• _BRIEF_
Every line that contains "computer" must be located and copied from the data.

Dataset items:
■ ■ ■ ■
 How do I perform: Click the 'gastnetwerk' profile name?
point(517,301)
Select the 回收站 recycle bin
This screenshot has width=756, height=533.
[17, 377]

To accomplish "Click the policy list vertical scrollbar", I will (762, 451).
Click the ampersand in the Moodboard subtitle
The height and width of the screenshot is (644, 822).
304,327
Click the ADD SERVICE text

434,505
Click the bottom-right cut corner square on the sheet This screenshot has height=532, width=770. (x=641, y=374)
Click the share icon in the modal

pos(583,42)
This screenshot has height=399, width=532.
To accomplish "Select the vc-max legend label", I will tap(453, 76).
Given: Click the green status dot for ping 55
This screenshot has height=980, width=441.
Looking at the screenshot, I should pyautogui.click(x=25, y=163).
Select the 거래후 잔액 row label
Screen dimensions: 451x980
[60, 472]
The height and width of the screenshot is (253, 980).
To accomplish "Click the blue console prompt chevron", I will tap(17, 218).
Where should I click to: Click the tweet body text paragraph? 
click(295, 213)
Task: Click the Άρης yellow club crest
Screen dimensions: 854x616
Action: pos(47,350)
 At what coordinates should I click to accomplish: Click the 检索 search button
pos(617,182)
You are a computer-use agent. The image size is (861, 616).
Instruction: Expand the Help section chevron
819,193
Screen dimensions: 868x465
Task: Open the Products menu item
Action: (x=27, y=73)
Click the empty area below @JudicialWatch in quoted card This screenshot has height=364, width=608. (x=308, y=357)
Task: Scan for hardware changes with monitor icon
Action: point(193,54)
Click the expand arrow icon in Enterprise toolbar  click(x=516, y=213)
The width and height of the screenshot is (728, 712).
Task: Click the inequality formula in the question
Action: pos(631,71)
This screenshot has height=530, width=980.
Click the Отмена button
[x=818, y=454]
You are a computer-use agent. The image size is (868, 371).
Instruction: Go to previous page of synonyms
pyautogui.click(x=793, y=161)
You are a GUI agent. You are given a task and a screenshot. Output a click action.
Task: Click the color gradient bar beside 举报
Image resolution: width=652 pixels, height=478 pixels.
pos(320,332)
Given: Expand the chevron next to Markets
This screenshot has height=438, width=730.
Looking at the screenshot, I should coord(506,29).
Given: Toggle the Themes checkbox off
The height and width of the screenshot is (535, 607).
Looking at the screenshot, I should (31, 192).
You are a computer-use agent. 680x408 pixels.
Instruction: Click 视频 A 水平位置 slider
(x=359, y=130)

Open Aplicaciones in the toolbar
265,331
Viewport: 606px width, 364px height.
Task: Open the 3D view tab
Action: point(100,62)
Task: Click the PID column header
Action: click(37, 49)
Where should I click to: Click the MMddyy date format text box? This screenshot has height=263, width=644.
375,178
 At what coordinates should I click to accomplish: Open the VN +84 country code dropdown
■ ■ ■ ■
• _RESPONSE TO THE TASK_
You are a computer-use agent. The image size is (861, 616).
You are a computer-use agent. The image size is (868, 371).
You are a computer-use agent. 680x408 pixels.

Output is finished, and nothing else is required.